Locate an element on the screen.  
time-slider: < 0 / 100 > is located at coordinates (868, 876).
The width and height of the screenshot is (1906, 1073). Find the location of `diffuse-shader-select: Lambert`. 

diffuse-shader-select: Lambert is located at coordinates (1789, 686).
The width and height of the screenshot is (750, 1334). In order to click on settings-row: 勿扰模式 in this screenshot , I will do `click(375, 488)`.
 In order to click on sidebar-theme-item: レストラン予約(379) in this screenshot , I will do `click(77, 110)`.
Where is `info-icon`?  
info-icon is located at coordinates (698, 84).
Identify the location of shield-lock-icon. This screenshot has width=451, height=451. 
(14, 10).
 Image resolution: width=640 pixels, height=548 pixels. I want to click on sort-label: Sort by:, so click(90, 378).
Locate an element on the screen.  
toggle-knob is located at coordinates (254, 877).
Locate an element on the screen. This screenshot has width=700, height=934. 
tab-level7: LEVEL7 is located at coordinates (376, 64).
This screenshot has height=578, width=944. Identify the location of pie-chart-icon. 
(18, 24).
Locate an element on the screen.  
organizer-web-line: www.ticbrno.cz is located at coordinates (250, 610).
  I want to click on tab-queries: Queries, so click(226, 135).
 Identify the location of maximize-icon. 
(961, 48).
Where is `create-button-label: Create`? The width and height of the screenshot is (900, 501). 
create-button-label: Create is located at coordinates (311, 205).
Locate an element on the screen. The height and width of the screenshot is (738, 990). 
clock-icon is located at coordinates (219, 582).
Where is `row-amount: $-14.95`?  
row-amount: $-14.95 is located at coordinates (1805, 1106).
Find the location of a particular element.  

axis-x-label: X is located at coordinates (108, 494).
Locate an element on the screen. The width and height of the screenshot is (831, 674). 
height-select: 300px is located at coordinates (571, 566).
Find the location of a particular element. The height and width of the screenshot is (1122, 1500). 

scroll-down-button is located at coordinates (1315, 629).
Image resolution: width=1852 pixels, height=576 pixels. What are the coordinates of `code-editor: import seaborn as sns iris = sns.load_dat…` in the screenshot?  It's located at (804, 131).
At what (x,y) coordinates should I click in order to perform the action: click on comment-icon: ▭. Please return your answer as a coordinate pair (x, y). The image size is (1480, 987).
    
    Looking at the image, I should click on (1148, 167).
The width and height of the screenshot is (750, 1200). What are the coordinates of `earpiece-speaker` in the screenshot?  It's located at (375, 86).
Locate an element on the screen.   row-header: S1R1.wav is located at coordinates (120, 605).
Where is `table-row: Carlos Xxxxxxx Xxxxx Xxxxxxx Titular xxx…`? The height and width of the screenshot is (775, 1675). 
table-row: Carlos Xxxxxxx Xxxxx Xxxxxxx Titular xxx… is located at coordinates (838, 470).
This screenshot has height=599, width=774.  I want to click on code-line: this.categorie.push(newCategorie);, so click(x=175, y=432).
________________________
- [Task]: Lay out all of the material above as a numbered list, one line per item, and leave out any blank lines.

- [Answer to the exercise]:
1. Locate an element on the screen.  
2. time-slider: < 0 / 100 > is located at coordinates (868, 876).
3. The width and height of the screenshot is (1906, 1073). Find the location of `diffuse-shader-select: Lambert`. 
4. diffuse-shader-select: Lambert is located at coordinates (1789, 686).
5. The width and height of the screenshot is (750, 1334). In order to click on settings-row: 勿扰模式 in this screenshot , I will do `click(375, 488)`.
6.  In order to click on sidebar-theme-item: レストラン予約(379) in this screenshot , I will do `click(77, 110)`.
7. Where is `info-icon`?  
8. info-icon is located at coordinates (698, 84).
9. Identify the location of shield-lock-icon. This screenshot has width=451, height=451. 
10. (14, 10).
11.  Image resolution: width=640 pixels, height=548 pixels. I want to click on sort-label: Sort by:, so click(90, 378).
12. Locate an element on the screen.  
13. toggle-knob is located at coordinates (254, 877).
14. Locate an element on the screen. This screenshot has width=700, height=934. 
15. tab-level7: LEVEL7 is located at coordinates (376, 64).
16. This screenshot has height=578, width=944. Identify the location of pie-chart-icon. 
17. (18, 24).
18. Locate an element on the screen.  
19. organizer-web-line: www.ticbrno.cz is located at coordinates (250, 610).
20.   I want to click on tab-queries: Queries, so click(226, 135).
21.  Identify the location of maximize-icon. 
22. (961, 48).
23. Where is `create-button-label: Create`? The width and height of the screenshot is (900, 501). 
24. create-button-label: Create is located at coordinates (311, 205).
25. Locate an element on the screen. The height and width of the screenshot is (738, 990). 
26. clock-icon is located at coordinates (219, 582).
27. Where is `row-amount: $-14.95`?  
28. row-amount: $-14.95 is located at coordinates (1805, 1106).
29. Find the location of a particular element.  
30. axis-x-label: X is located at coordinates (108, 494).
31. Locate an element on the screen. The width and height of the screenshot is (831, 674). 
32. height-select: 300px is located at coordinates (571, 566).
33. Find the location of a particular element. The height and width of the screenshot is (1122, 1500). 
34. scroll-down-button is located at coordinates (1315, 629).
35. Image resolution: width=1852 pixels, height=576 pixels. What are the coordinates of `code-editor: import seaborn as sns iris = sns.load_dat…` in the screenshot?  It's located at (804, 131).
36. At what (x,y) coordinates should I click in order to perform the action: click on comment-icon: ▭. Please return your answer as a coordinate pair (x, y). The image size is (1480, 987).
37.     Looking at the image, I should click on (1148, 167).
38. The width and height of the screenshot is (750, 1200). What are the coordinates of `earpiece-speaker` in the screenshot?  It's located at (375, 86).
39. Locate an element on the screen.   row-header: S1R1.wav is located at coordinates (120, 605).
40. Where is `table-row: Carlos Xxxxxxx Xxxxx Xxxxxxx Titular xxx…`? The height and width of the screenshot is (775, 1675). 
41. table-row: Carlos Xxxxxxx Xxxxx Xxxxxxx Titular xxx… is located at coordinates (838, 470).
42. This screenshot has height=599, width=774.  I want to click on code-line: this.categorie.push(newCategorie);, so click(x=175, y=432).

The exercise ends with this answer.